((

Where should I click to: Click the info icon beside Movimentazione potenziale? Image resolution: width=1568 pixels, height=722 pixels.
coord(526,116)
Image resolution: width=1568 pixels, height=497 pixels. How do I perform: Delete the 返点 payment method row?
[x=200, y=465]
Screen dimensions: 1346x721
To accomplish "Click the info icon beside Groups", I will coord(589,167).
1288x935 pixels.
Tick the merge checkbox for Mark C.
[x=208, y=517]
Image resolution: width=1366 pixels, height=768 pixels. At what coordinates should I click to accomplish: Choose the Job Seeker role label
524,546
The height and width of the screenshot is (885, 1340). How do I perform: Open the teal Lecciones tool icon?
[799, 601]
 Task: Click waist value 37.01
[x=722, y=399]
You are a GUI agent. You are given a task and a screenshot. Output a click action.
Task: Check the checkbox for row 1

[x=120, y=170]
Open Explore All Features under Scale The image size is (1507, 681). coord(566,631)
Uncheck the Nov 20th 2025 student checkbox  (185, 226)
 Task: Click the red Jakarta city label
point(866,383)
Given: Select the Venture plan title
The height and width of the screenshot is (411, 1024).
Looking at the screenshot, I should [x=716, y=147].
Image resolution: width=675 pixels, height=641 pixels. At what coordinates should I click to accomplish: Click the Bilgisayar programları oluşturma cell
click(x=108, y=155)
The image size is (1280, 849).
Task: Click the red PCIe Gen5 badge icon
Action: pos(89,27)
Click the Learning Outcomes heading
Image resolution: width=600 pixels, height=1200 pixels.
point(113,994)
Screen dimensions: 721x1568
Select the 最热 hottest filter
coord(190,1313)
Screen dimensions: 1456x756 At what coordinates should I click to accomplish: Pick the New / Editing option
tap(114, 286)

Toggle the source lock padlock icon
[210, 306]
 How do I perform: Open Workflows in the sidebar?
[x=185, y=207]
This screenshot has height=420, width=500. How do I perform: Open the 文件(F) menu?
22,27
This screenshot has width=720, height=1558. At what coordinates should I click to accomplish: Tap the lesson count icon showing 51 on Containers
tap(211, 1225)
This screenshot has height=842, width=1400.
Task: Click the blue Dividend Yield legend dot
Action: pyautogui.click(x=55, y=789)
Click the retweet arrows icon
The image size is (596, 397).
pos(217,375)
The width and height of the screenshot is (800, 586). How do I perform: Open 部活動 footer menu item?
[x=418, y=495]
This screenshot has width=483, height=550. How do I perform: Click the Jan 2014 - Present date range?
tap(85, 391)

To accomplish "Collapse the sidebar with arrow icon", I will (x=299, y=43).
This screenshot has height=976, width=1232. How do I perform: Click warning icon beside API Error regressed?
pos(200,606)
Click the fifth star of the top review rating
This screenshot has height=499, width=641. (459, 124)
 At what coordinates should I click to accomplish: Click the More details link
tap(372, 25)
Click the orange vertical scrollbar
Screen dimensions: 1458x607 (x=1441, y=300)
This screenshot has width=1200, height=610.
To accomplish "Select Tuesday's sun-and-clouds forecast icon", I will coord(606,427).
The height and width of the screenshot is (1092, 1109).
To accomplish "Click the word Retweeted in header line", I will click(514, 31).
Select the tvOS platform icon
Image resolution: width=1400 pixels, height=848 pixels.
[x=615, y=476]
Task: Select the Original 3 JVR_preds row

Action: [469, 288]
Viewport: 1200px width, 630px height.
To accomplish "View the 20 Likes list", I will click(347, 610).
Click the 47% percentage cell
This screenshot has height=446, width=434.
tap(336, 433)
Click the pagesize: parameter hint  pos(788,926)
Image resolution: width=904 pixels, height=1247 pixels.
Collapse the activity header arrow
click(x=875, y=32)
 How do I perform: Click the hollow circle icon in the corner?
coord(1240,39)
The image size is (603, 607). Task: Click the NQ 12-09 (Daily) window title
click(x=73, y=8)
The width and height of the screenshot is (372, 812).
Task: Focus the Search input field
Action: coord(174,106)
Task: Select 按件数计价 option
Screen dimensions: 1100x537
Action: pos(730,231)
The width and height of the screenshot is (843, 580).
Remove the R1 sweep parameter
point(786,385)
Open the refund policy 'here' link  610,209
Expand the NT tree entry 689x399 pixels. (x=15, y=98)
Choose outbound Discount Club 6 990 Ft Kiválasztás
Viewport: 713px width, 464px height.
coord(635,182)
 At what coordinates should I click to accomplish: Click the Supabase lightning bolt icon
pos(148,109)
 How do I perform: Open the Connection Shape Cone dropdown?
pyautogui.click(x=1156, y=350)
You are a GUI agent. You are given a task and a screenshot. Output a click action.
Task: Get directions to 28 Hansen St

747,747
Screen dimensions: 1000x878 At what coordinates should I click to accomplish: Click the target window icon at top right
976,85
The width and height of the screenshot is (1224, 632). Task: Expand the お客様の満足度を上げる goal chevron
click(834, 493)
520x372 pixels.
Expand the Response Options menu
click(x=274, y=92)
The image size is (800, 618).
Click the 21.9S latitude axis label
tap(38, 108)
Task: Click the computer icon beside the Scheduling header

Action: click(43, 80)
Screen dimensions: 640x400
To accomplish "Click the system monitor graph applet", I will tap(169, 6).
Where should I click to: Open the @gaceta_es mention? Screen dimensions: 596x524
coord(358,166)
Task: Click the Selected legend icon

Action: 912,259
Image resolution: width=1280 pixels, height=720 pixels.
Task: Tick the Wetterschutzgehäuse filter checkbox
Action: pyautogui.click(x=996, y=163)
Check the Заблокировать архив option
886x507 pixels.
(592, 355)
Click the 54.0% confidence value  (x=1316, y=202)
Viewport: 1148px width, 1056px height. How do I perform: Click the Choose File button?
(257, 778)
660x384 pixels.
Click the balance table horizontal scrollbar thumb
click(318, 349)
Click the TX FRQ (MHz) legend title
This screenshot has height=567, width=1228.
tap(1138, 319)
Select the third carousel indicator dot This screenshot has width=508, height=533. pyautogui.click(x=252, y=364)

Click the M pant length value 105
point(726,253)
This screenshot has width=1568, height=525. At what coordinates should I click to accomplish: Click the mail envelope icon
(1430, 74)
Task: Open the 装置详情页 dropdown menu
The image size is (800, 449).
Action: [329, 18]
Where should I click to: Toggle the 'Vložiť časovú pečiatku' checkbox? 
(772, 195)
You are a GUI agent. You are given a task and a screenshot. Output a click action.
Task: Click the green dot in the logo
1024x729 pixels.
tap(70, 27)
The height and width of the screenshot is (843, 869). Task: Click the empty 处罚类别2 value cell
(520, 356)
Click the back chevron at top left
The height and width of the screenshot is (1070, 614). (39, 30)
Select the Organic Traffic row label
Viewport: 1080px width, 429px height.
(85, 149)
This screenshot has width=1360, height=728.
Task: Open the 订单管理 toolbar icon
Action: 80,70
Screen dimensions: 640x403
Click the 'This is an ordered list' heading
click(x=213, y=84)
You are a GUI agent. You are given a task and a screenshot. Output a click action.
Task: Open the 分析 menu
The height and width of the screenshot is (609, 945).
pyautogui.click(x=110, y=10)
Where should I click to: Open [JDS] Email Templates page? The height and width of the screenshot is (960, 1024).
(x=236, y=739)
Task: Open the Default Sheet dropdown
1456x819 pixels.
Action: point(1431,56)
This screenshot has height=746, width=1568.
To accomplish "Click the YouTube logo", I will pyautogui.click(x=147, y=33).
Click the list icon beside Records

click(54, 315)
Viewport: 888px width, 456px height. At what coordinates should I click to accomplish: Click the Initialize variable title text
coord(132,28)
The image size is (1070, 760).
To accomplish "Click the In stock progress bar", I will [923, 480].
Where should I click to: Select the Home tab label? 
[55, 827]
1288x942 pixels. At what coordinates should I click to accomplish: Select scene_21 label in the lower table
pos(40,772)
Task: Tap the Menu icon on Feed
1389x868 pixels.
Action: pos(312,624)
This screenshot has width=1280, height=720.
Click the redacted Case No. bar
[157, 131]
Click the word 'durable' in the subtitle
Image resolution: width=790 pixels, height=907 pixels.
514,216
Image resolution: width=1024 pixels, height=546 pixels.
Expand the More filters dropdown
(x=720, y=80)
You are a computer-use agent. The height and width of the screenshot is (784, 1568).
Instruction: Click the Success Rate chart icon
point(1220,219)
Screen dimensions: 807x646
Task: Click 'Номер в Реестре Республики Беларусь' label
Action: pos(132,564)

))

**Assignment:**
Set down precisely the lines above between the line holding "The height and width of the screenshot is (411, 1024)." and the line holding "Click the Learning Outcomes heading", inclusive, and nothing beyond them.

**Final answer:**
The height and width of the screenshot is (411, 1024).
Looking at the screenshot, I should [x=716, y=147].
Image resolution: width=675 pixels, height=641 pixels. At what coordinates should I click to accomplish: Click the Bilgisayar programları oluşturma cell
click(x=108, y=155)
The image size is (1280, 849).
Task: Click the red PCIe Gen5 badge icon
Action: pos(89,27)
Click the Learning Outcomes heading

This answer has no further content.